▶ **Task to complete**:
Give each line of the records as a string in one JSON list, leaving out any blank lines.

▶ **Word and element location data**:

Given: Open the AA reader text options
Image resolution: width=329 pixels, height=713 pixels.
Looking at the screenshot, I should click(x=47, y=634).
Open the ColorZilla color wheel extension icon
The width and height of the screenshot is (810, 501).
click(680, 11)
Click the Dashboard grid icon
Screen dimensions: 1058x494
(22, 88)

▶ **Result of the task**:
[
  "Given: Open the AA reader text options",
  "Image resolution: width=329 pixels, height=713 pixels.",
  "Looking at the screenshot, I should click(x=47, y=634).",
  "Open the ColorZilla color wheel extension icon",
  "The width and height of the screenshot is (810, 501).",
  "click(680, 11)",
  "Click the Dashboard grid icon",
  "Screen dimensions: 1058x494",
  "(22, 88)"
]